Every other week, Ruchi Shah, a sophomore biology major, will take a look at Stony Brook-related research and science news.
Amyloid β is known to play a role in Alzheimer’s disease, but recent findings by Dr. William Van Nostrand, professor of neurosurgery, and Dr. John Robinson, professor of psychology at Stony Brook University, and their teams defined a model of the link between the location of Amyloid β deposits and cognitive decline.
Amyloid β accumulation in the brain leads to plaques, which can promote cognitive decline associated with Alzheimer’s disease. Van Nostrand and Robinson aimed to further understand the disease by studying the role that the location of amyloid deposition in the brain plays.
Amyloid β can accumulate around neurons and around blood vessels in the brain. To compare the relative impact that Amyloid β accumulation has in the two locations, Van Nostrand and Robinson used two mouse models, which develop amyloid deposits at the same rate. The only difference between the two strains is that one develops plaques around the neurons, while the other strain develops plaques around the blood vessels.

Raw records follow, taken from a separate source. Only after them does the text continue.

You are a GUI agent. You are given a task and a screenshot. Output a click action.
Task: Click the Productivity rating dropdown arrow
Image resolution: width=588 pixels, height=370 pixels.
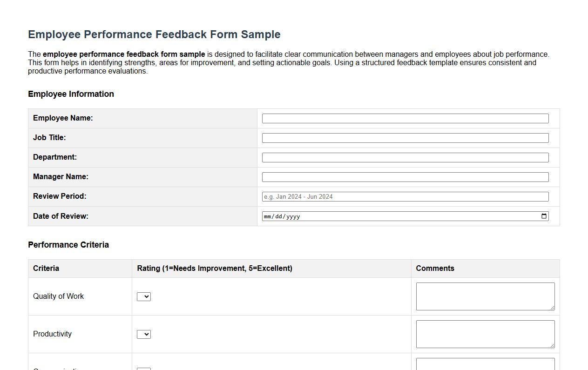click(147, 334)
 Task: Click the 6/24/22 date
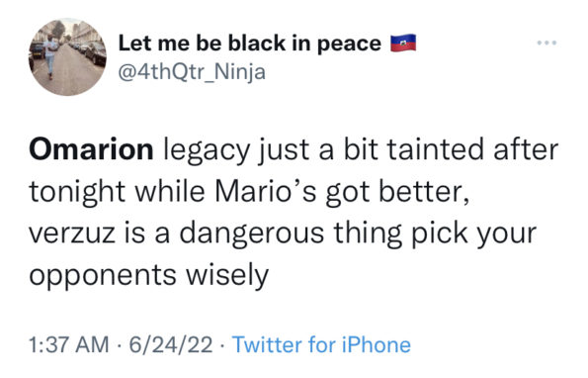(x=171, y=344)
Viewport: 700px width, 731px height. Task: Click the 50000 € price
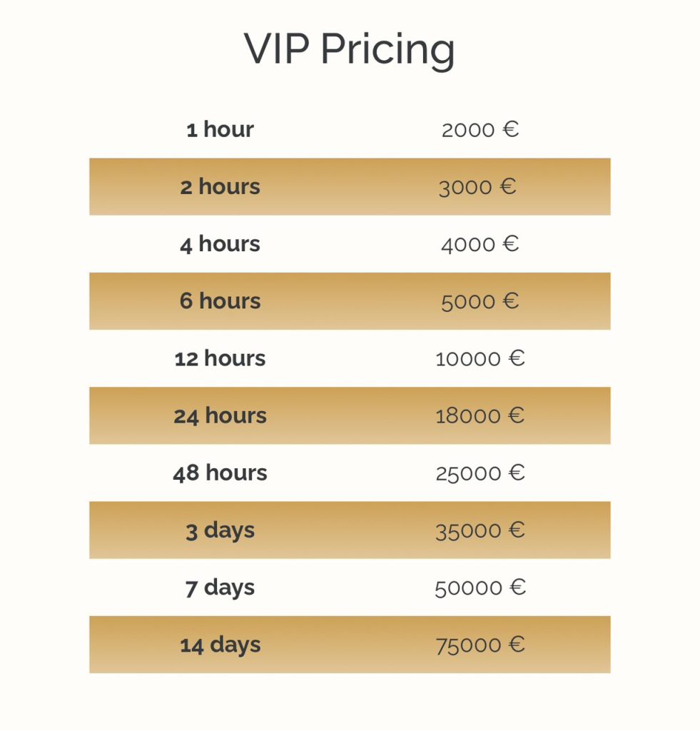point(480,588)
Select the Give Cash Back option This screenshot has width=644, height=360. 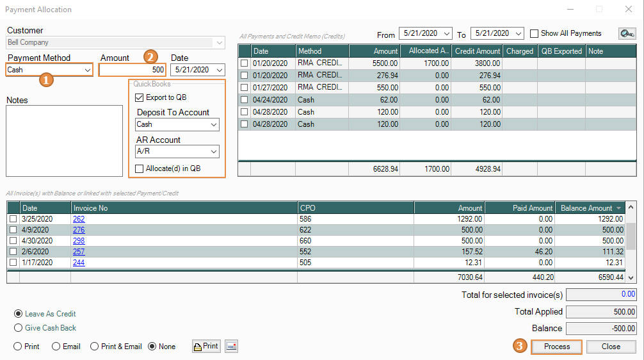click(x=18, y=328)
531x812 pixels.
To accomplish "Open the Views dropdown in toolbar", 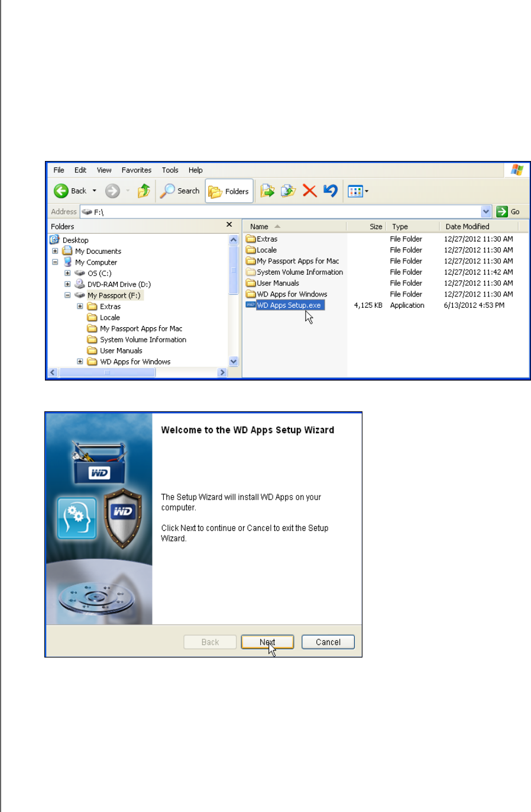I will 358,191.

A Barnes Test was used to test the relative cognitive decline of the two strains of mice as the amyloid deposits developed. In this test, the mice are put into a bright, raised platform with eight equidistant holes. There are reference points around the holes, differentiating each of them. Only one of the holes is an escape hole through which the mouse can return to its preferred, dark environment. All of the mice were given time to explore the chamber and become accustomed to finding the escape hole. After the training period, when normal mice are put back into the chamber, they are able to quickly remember where the escape hole was.
As the two mouse strains began to develop their amyloid deposits, those with the accumulation around the blood vessels took longer to find the escape hole than those with accumulation around neurons. Van Nostrand explained that while Amyloid β accumulation in both locations will eventually cause impairment, as “the vascular component is an earlier driver of cognitive decline.”
Using imaging and staining systems, Van Nostrand and his team were able to quantify the amount of Amyloid β and found that there was a higher quantity of the protein in the plaques around the neurons, even though these plaques did not have as much of an impact on cognitive decline.
Overall, this study shows that blood vessel deposits affect cognitive decline differently than plaques around neurons, and the research team now aims to understand the basis of that difference. They plan to investigate structural differences between the two types of amyloid deposits as well as differences in the responses the two deposits activate. For example, some plaques are known to activate types of inflammatory cells called microglia. In previous studies, they have found that suppressing the microglia cells by using anti-inflammatory drugs results in a cognitive improvement. Therefore, the results of this study are important because the plaques around the blood vessels can be targeted in the future as a therapy for Alzheimer’s disease.